A small Provo company is taking computer industry behemoth Mi-cro-soft Corp. to court for business practices it says have frozen its competing product out of the market.

The antitrust lawsuit filed by Caldera Inc. late Tuesday in U.S. District Court in Salt Lake City seeks treble damages for lost business and restraints on Microsoft's licensing and pricing practices.Caldera designs, develops and markets system software products. The majority owner of Caldera is Ray Noorda, former CEO of Novell Inc.

On the same day it filed suit against Microsoft, Caldera acquired the DR DOS product and assets from Novell, which prompted the antitrust suit. DR DOS is a computer operating system that competes with Microsoft's MS DOS. Novell bought the product from Digital Research Inc. in 1991.

While Novell owned the product, the U.S. Justice Department conducted an antitrust investigation into Microsoft's business conduct. Microsoft signed a consent decree in 1994 that settled the investigation. Microsoft did not admit or deny guilt.
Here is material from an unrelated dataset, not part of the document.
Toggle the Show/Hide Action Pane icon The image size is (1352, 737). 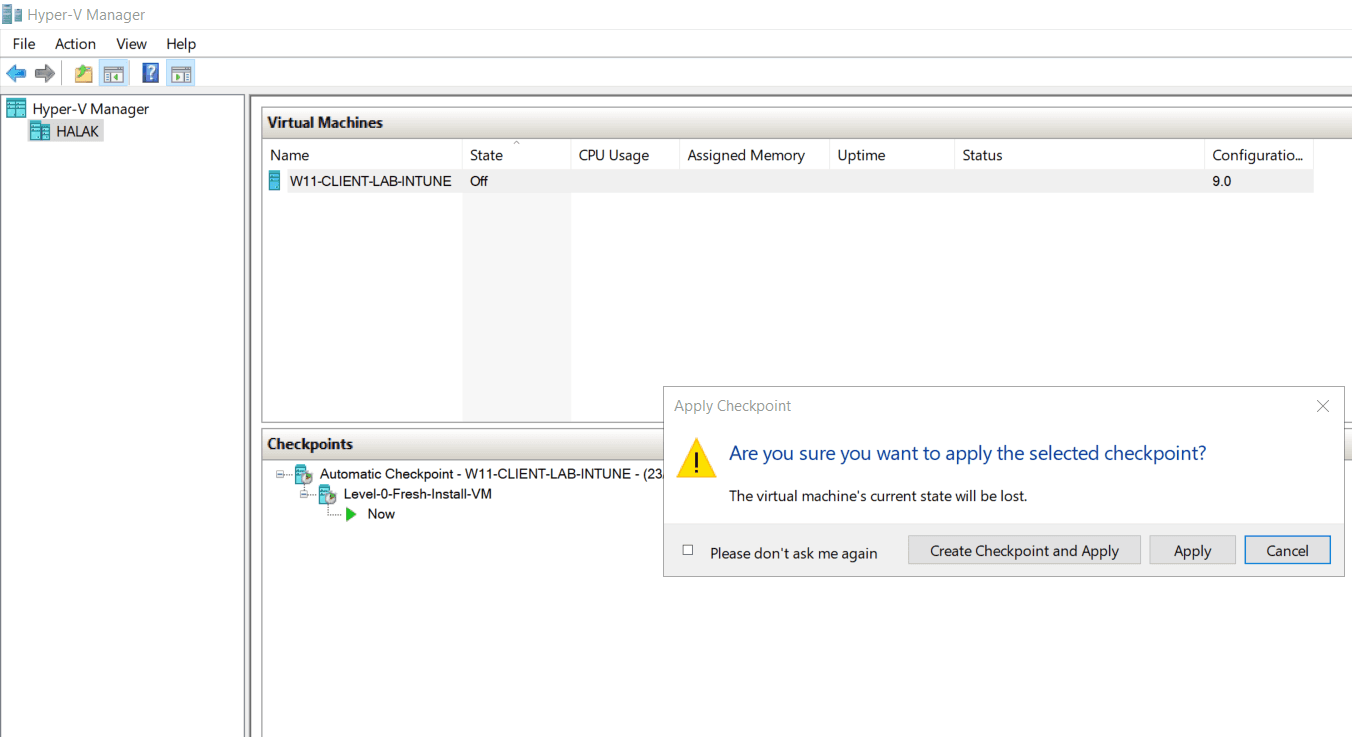pos(181,73)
But the Washington company did agree to end certain practices, including per-processor license agreements, certain multiyear license agreements and highly restrictive confidentially agreements with software developers who create programs to work with its operating systems.
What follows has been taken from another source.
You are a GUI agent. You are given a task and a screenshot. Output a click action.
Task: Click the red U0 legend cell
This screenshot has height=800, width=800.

Caldera's suit picks up where the Justice Department's antitrust investigation stopped, said Stephen D. Susman of Susman Godfrey in Houston, one law firm representing Caldera.

"It is my belief, from reading the government's antitrust complaint against Microsoft, that it recognized the need to open the market to Microsoft competitors," he said.

That hasn't happened, and according to the suit, Microsoft's conduct has essentially barred any competing DOS product from entering the market.

"This lawsuit is about injury to competition," Ray Noorda said in a press release issued by Caldera. "In my opinion, the antitrust decree was too little, too late.

"If Caldera is successful, the entire computer industry, not just Caldera, will benefit," he said.

Because of Microsoft's action, Caldera maintains, buyers of PCs and software have been forced to pay higher prices for less innovative, inferior products.

When it was first released, DR DOS was a superior product to MS-DOS, Caldera maintains. In fact, initial development of DR DOS was spurred by computer manufacturers who wanted an operating system that would plug gaps in MS-DOS.

The first version of DR DOS was released in May 1988 and quickly followed by enhanced versions in 1990 and, finally, with DR DOS 6.0 in 1991.

DR DOS received rave reviews, winning awards from BYTE and PC magazines as well as a Best of COMDEX award in 1991.

Its technical quality was reflected in sales, Caldera's suit states. Sales increased from $15 million in fiscal 1990 to $30 million in fiscal 1991.

Microsoft's reaction to DR DOS, Caldera says, was to erect a "wall of per processor license" agreements. The agreements required computer manufacturers to pay Microsoft a royalty on every PC they sold whether it used MS-DOS, another operating system or no operating system at all.

"This royalty system effectively imposed a tax in favor of Microsoft whenever (a computer manufacturer) sold a PC equipped with any operating system other than MS-DOS," Caldera's suit states.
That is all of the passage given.